Between the time Ingen’s resolution plan was accepted by the Creditors’ Committee till the time it received NCLT’s approval, Ingen sought for extra information from the RP. However, these talks concluded. After the approval by the NCLT as well, Ingen raised the issue of incomplete information. It was Ingen’s claim before the NCLT that since the RP denied them access to information in respect of debt towards J.M Financial, it was unable to raise funds and close the transaction.
The NCLT in its order has recorded strong disapproval over the conduct of the Ingen. The NCLT noted that the resolution plan did not provide for any caveat stating that the implementation is dependant upon supply of further information to Ingen by the RP.
While the case was pending before the NCLT, an appeal was filed with the NCLAT. The NCLAT passed an order directing the NCLT to pass appropriate orders with respect to the insolvency resolution process i.e. if further plans need to be considered. Based on the aforesaid order, the NCLT has allowed a 90-day extension period to the RP and Creditors’ Committee to call for fresh resolution plans.
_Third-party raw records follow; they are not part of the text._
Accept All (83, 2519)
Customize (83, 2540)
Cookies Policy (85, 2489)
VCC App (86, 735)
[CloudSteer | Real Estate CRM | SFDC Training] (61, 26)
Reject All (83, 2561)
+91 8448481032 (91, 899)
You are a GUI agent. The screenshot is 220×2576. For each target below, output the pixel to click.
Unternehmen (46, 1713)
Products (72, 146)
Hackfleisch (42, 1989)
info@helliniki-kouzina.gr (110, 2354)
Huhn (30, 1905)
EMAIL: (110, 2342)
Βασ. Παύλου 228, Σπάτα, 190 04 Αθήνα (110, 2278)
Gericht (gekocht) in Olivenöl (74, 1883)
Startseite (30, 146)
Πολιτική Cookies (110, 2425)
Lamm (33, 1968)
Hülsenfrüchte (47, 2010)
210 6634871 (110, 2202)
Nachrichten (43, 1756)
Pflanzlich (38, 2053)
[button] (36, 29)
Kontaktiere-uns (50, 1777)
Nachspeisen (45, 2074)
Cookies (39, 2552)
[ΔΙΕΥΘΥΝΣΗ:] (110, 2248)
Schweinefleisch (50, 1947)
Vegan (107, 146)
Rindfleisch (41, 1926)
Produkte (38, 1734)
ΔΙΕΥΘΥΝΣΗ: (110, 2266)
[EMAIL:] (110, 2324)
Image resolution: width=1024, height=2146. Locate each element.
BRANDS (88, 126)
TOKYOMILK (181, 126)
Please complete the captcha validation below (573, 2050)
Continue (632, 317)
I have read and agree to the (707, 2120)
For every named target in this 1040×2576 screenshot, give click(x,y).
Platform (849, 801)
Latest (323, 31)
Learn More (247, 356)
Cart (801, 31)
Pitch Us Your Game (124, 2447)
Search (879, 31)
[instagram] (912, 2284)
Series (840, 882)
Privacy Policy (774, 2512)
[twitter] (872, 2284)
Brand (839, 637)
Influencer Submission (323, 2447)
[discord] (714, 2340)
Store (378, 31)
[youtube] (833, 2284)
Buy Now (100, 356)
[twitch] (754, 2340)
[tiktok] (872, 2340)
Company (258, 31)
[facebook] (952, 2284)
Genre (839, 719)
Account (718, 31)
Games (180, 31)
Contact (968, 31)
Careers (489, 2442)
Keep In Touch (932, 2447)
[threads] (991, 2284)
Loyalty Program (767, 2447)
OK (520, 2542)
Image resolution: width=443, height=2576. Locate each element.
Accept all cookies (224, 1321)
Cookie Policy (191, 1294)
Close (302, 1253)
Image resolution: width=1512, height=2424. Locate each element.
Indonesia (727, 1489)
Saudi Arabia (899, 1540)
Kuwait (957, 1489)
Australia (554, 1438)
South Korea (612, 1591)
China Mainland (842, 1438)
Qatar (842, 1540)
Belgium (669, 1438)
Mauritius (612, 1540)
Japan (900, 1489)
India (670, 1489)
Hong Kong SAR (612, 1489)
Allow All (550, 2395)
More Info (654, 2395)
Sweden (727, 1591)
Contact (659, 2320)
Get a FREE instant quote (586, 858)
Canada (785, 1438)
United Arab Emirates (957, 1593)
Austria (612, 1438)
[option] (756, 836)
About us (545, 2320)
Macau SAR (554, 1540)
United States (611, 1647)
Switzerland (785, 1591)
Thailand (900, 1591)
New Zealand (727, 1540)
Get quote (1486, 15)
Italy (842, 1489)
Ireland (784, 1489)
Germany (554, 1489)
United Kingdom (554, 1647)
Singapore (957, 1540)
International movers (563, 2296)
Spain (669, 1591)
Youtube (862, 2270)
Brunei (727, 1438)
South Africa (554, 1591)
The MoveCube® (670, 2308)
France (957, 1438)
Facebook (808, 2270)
Furthermore, the NCLT has excluded the time between invitation of ‘expression of interest’ till the time the resolution plan was submitted with the NCLT.
The NCLAT, meanwhile, is conducting proceedings to take action against the defaulting resolution applicant, Ingen.
The RP was represented by Senior Advocate Sathish Parasaran briefed by Edward James of Cyril Amarchand Mangaldas before the NCLT.